- THE TASK:
Copy every line of the data that contains the string "bottom".

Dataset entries
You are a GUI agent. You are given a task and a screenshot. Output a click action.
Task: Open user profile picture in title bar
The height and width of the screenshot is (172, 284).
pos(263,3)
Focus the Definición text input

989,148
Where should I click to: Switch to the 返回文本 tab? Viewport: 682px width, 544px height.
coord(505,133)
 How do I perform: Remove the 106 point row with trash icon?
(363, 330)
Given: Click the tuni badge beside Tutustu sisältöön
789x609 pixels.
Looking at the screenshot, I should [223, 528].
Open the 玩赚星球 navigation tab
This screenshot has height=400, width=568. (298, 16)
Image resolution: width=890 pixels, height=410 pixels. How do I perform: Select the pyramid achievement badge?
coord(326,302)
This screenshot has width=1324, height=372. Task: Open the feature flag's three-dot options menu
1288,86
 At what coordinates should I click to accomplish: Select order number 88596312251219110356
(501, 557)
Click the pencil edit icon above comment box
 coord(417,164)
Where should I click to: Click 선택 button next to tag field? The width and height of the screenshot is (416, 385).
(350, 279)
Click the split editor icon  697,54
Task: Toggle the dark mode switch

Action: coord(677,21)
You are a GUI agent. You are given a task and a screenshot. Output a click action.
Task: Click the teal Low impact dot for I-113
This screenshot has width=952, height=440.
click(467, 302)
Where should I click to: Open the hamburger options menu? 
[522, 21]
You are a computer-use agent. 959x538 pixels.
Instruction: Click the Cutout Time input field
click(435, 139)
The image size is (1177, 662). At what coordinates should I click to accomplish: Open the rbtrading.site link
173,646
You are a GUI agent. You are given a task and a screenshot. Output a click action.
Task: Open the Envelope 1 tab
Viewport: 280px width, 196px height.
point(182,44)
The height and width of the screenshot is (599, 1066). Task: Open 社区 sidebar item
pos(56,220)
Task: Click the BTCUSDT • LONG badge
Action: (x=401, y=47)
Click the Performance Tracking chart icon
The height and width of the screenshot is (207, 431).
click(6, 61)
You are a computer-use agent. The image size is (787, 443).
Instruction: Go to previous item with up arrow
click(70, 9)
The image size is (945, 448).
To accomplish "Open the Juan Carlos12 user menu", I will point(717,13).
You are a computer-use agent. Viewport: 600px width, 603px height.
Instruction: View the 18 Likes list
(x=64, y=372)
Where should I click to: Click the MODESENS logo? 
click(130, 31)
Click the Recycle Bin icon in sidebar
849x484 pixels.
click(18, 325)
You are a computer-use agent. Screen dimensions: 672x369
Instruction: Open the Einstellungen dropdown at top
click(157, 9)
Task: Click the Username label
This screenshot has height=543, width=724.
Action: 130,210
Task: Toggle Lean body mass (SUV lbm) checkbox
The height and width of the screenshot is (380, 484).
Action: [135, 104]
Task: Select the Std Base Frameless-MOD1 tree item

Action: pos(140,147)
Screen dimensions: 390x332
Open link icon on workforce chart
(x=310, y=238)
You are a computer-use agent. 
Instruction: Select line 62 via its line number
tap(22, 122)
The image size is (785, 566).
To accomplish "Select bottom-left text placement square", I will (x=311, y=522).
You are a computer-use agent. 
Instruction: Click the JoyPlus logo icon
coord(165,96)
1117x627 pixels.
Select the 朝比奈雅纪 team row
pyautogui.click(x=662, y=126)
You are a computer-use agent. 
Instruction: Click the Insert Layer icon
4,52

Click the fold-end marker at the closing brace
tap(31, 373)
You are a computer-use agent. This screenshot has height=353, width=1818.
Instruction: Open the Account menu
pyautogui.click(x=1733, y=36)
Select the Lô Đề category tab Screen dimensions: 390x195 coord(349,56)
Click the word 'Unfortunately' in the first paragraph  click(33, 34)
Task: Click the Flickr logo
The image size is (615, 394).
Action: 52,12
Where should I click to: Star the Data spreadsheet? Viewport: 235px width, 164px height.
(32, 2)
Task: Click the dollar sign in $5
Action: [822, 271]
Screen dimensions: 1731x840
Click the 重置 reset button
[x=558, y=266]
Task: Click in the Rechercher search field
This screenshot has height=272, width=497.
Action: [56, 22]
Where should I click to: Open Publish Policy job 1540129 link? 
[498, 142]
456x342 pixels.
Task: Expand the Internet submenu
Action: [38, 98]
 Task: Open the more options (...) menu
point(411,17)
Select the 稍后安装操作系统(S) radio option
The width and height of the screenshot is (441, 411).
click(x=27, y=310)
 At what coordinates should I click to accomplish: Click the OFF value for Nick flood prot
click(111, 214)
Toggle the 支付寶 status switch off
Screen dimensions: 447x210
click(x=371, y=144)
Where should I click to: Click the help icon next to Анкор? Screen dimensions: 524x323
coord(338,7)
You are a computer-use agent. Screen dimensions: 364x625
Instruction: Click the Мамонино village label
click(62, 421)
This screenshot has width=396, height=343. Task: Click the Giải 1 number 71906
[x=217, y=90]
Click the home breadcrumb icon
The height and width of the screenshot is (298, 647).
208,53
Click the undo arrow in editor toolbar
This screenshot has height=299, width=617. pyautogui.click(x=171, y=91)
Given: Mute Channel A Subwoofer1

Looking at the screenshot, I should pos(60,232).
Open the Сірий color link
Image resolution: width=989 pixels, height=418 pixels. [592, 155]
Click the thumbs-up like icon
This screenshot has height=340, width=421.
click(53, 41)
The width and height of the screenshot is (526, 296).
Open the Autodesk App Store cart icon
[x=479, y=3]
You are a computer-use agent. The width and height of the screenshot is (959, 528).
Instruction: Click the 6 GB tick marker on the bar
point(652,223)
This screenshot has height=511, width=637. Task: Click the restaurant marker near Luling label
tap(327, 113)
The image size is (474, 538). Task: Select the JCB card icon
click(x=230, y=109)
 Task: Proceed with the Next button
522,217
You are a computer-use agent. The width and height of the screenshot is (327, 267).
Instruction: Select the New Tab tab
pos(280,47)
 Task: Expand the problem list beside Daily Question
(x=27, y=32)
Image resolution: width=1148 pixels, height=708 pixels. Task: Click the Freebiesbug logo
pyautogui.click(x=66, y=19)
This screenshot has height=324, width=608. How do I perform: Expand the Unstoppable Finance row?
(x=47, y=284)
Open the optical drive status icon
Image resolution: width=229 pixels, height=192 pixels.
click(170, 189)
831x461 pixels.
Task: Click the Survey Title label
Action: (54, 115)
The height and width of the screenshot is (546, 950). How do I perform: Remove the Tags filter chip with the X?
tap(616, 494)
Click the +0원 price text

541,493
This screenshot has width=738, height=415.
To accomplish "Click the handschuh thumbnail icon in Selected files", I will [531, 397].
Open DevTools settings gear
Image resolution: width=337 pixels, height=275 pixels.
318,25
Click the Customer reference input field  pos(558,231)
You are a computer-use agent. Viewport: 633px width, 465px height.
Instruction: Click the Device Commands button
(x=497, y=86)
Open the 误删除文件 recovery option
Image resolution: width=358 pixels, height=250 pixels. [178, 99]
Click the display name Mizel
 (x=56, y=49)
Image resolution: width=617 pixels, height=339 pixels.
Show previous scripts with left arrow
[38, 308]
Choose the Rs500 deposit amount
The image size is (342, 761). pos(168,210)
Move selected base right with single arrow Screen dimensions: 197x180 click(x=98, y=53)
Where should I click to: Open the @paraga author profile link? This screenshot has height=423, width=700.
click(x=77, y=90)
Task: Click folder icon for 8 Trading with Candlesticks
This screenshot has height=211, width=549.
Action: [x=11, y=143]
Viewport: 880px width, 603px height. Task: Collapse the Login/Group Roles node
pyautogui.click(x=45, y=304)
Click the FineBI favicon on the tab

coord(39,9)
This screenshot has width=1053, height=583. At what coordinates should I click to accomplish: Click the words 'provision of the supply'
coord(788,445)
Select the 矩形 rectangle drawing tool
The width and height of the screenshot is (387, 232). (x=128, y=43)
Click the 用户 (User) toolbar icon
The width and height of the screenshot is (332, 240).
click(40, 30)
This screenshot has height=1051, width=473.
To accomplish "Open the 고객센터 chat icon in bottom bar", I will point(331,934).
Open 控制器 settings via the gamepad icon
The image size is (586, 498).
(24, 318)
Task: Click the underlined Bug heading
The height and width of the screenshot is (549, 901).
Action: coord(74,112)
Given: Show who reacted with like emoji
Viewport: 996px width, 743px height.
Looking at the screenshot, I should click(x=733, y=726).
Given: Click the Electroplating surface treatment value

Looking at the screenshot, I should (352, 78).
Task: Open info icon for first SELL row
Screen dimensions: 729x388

- EXERCISE ANSWER:
To accomplish "Select bottom-left text placement square", I will (x=311, y=522).
To accomplish "Open the 고객센터 chat icon in bottom bar", I will point(331,934).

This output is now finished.